▸ SET OF TASKS
[A] From the eBay forum thread, copy the part that opens with the words containing "See, now _this_" and closes with "from down under!".
[B] Answer these questions about the eBay forum thread, each on its own line:
(i) On which side of Indianapolis is the first poster located?
(ii) What item did rdmtgm sell on eBay?
(iii) According to Big Ed, how many days earlier had the person done the same thing?
[C] Continue the forum thread about the eBay dispute after its last line.

▸ TEXT SECTION

See, now _this_ is why I lurk here… I'm here on the NE side of Indianapolis, whining about getting snubbed for $81, and here's Pat chiming-in from down under! 
That, gentlemen, is yet _another_ definition of cool.

I know, its all global these days, but still…

Pat, I did.


----------



## Prospect193 (Nov 30, 2011)

Good!!! And don't take no for an answer from Ebay, make sure they deal with this fool

Cheers
Pat


----------



## rdmtgm (Nov 25, 2011)

ColtsKurt, I just sold a KW on e-bay. Something apparently happened to it during shipping and it didn't work right for him so he is sending it back. Never gave me a chance to try and help, just opened a case without contacting me. Oh well, anyhow I should have it back in a couple of days so I can take a look. If you are still interested and I can fix it pretty easy I would be willing to sell pretty reasonable.
Randy


----------



## Big Ed (Jun 16, 2009)

Yes, it looks like he did the same thing 2 days earlier.
Then he did the same thing to you.

I saved his ID, I will make sure he doesn't get any business from me.:smokin:

I would definitely report him. :smilie_daumenneg:


----------



## Pontiac787 (Aug 14, 2011)

▸ SOURCE MATERIAL
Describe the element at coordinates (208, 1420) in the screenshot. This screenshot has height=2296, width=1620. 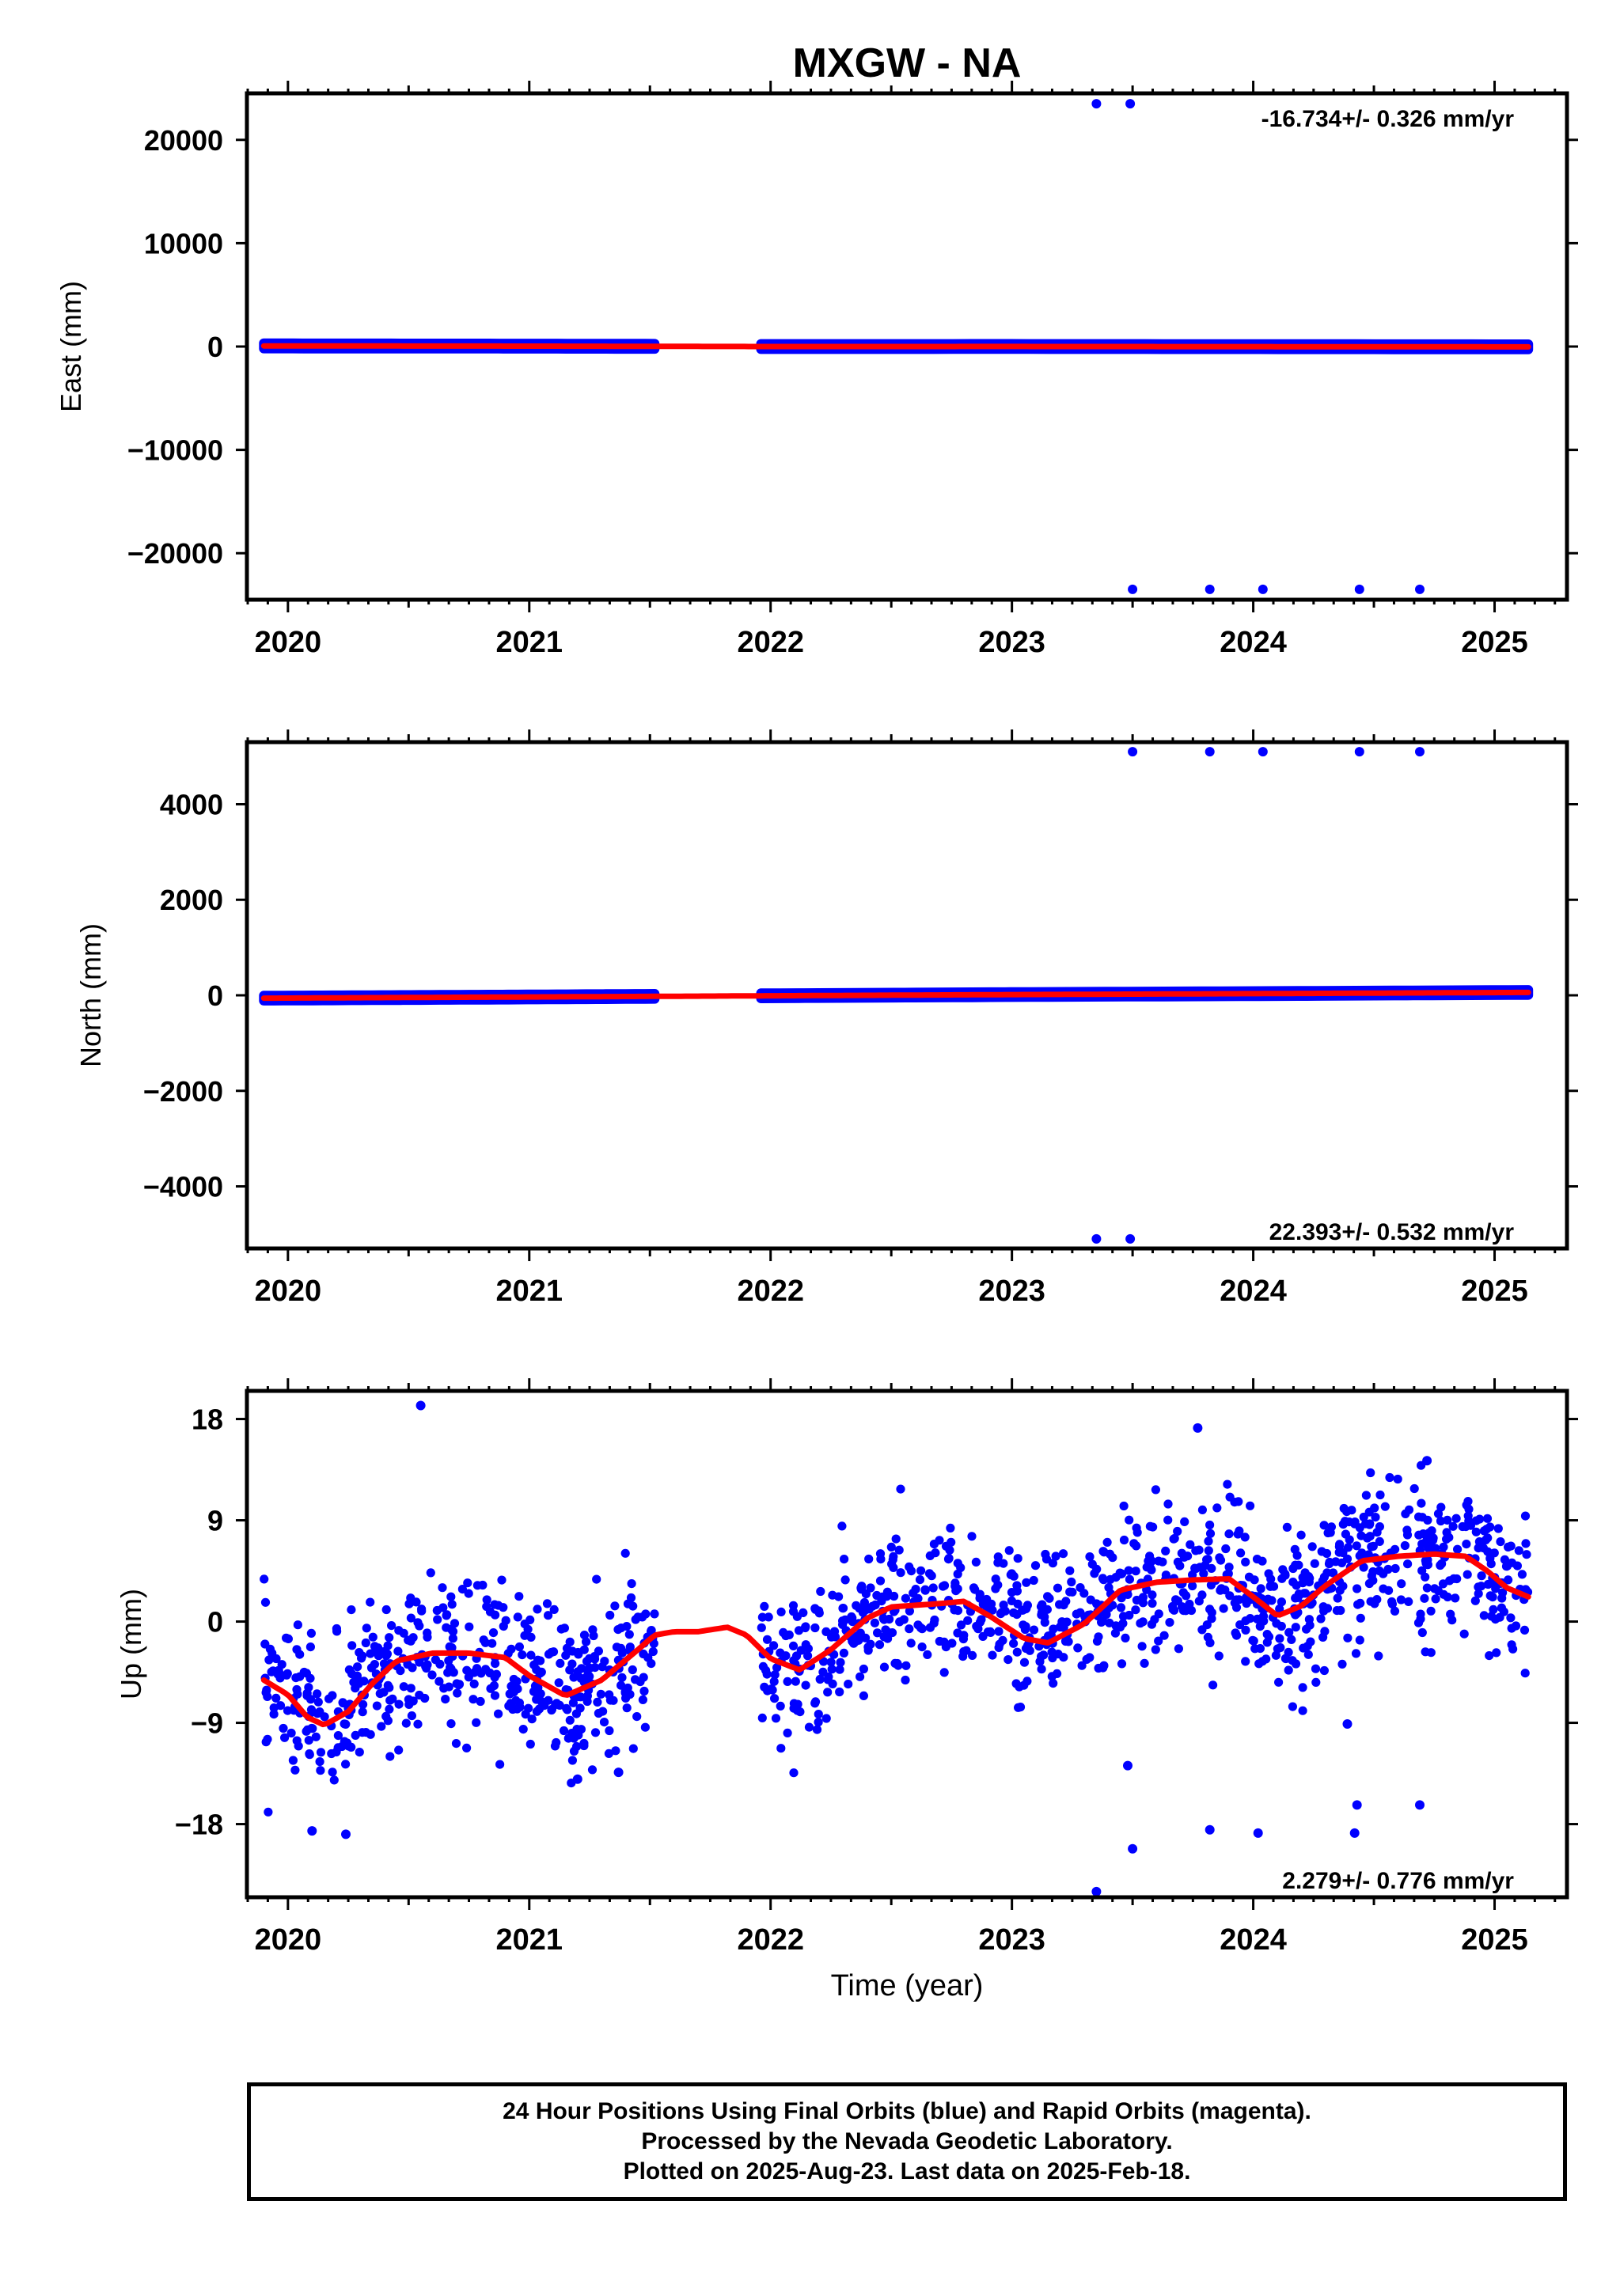
I see `y-tick-label: 18` at that location.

▸ TASK-BY-TASK ANSWERS
[A]
See, now _this_ is why I lurk here… I'm here on the NE side of Indianapolis, whining about getting snubbed for $81, and here's Pat chiming-in from down under!

[B]
(i) The NE side
(ii) A KW
(iii) 2 days

[C]
rdmtgm said:


> ColtsKurt, I just sold a KW on e-bay. Something apparently happened to it during shipping and it didn't work right for him so he is sending it back. Never gave me a chance to try and help, just opened a case without contacting me. Oh well, anyhow I should have it back in a couple of days so I can take a look. If you are still interested and I can fix it pretty easy I would be willing to sell pretty reasonable.
> Randy


Hi rdmtgm,

I recently had an experience where a seller shipped me an operating tower that wasn't the one in the pictures. The only way I could contact the seller about the "mix up" was to open a case. I wouldn't hold it against the buyer that he opened a case. I think it's the way ebay handles all returns now. I don't believe it has any affect on your ratings.


----------



## mikek (Dec 29, 2013)

*E-bay*

That seems to be the way with E-bay. You give anything but great feedback, and they open a dispute. All I did was to click the 'contact seller' button, and they think I am disputing or complaining. Even when I was leaving mediocre feedback they wanted to know if anything was wrong.


----------



## gunrunnerjohn (Nov 10, 2010)

They now open a dispute if you contact the seller at all after the sale is completed and you've paid. I've asked a simple question about something I bought and it opens a case!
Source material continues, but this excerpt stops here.